But here is the thing Jeremiah understood: the insult is never really aimed at the preacher. The full measure of it goes past him, to God. The part of the Bible we find most embarrassing was never the law. It is the God who gave it.
So wouldn’t it be a mercy to stop? Wouldn’t it be a grace to withhold this grace? Nobody enjoys being shown who he really is. The church has never really managed it. Neither have I. Jeremiah tried to quit and found he couldn’t—“there is in my heart as it were a burning fire shut up in my bones, and I am weary with holding it in, and I cannot.” That fire is not temperament. It is union with Christ. It is why a real Christian, a real church, cannot finally keep silent, however much less silence would cost.
Because grace does cost. Jesus said: “I have not come to bring peace, but a sword”—not a line for a lawn sign. That sword is His word, and it cuts. It has cut me. It drives a wedge between mother and daughter, father and son. It pushes as many people out of a church as it brings in. This very week a Pride event turned up on the town green. I preach against pride and the town grows prouder. The Word made things worse, exactly as Jesus said it would.
And yet. “Such were some of you,” Paul says—which is the whole hope. We all begin in the rebellion; some of us are simply called out of it. The same Christ who sends His preachers to break hearts cares, down to the sparrow, for the people whose hearts He breaks. There are finches nesting in the holes of the Woodbury parsonage in which my wife and I live, their little ones peeking out for the worm. If God finds a home for them, how much more are you worth to Him? Fear not.
So the only real question is whose acknowledgment do you want? When someone freezes you out because you said something true, ask yourself plainly: is that the respect you were after—the approval of the rotting corpse inside the whitewashed tomb? Or would you rather be acknowledged by the Son of God, who sits even now at the right hand of the Father? Everyone who acknowledges Him before men, He will acknowledge before His Father.

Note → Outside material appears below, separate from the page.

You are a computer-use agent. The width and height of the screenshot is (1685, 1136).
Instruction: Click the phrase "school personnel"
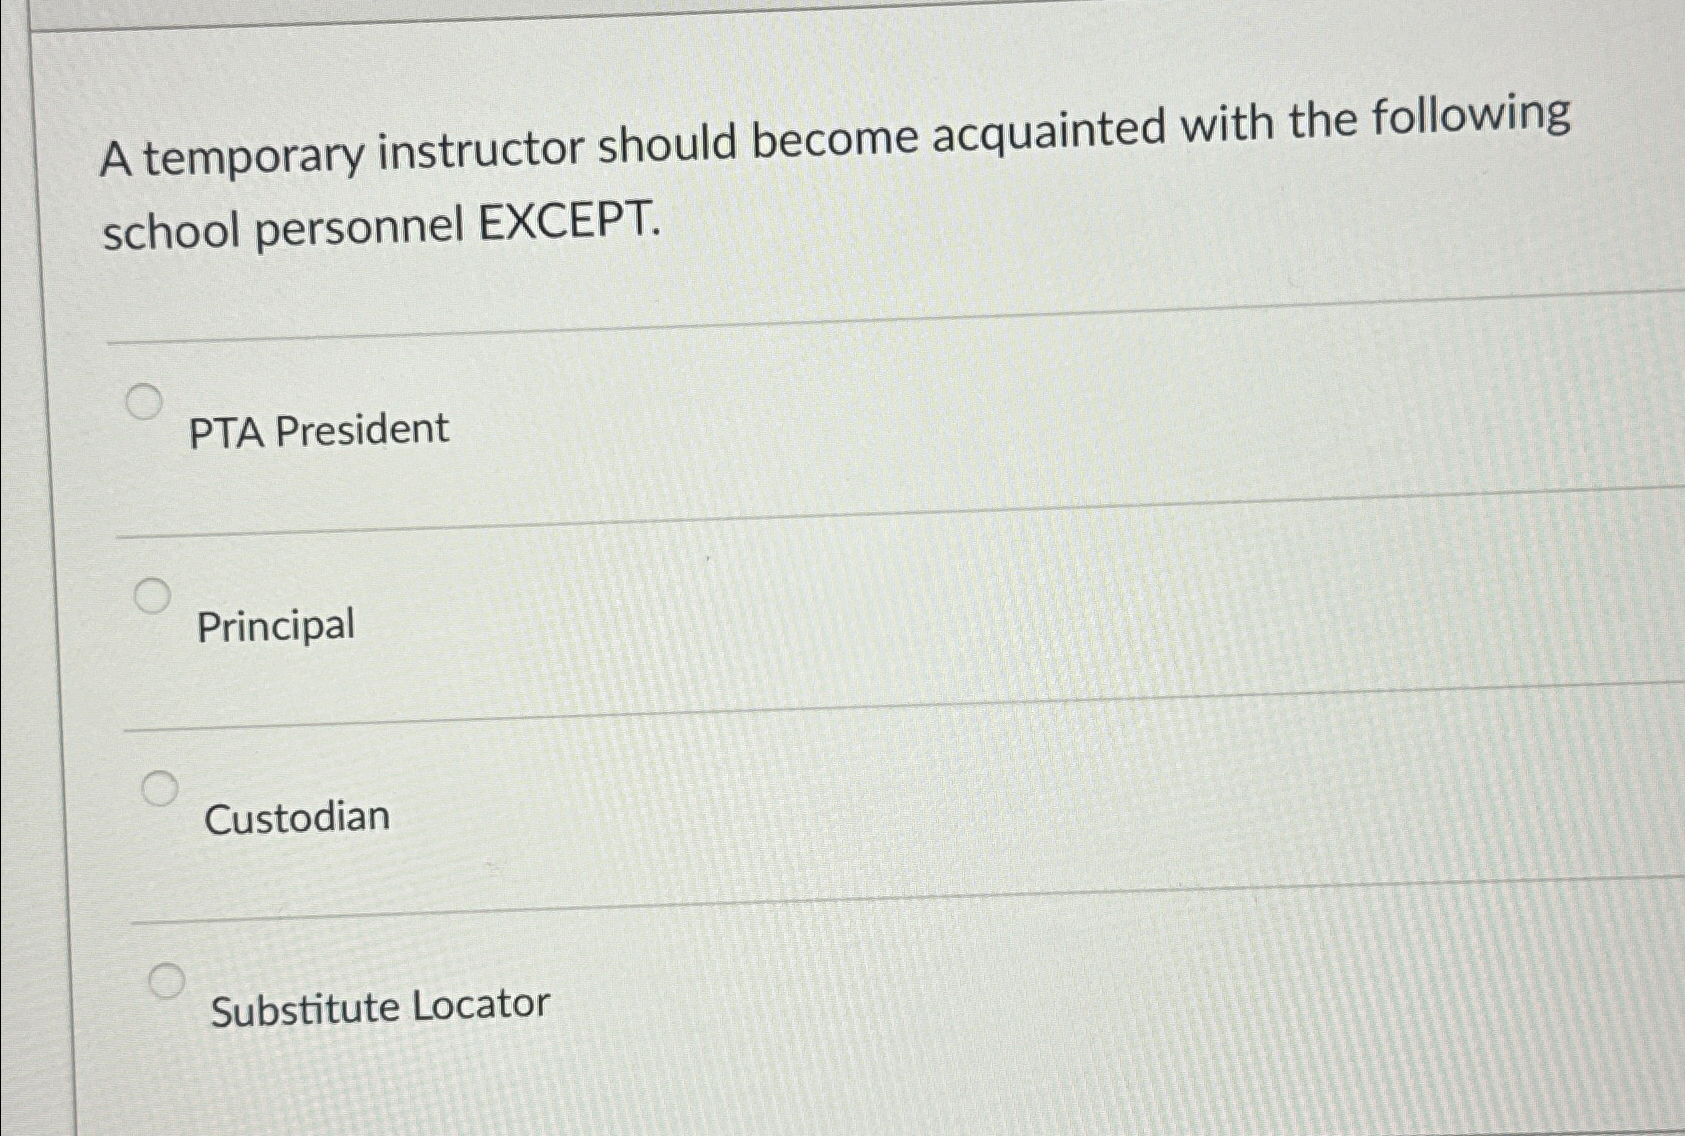283,229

We are not above our Master. We were baptized into His death—not a ritual with water but a death we live through, the death of this dying world, while the fire goes on burning. We die like Him. We rise like Him. To the world that looks obsessive, compulsive, like an old-fashioned prophet. Let it.
It would have been better, maybe, had I never come here, or having come, preached you softer words. But I grew weary holding them in, and I could not. So I came. So I preach. So must you.
This is an adaptation of a sermon preached by the Rev. Jake Dell called “Inextinguishable Fire” at the First Congregational Church of Woodbury, Connecticut.



Your preaching touches me and I often weep because I want more of that truth you bring.
May you never keep silent!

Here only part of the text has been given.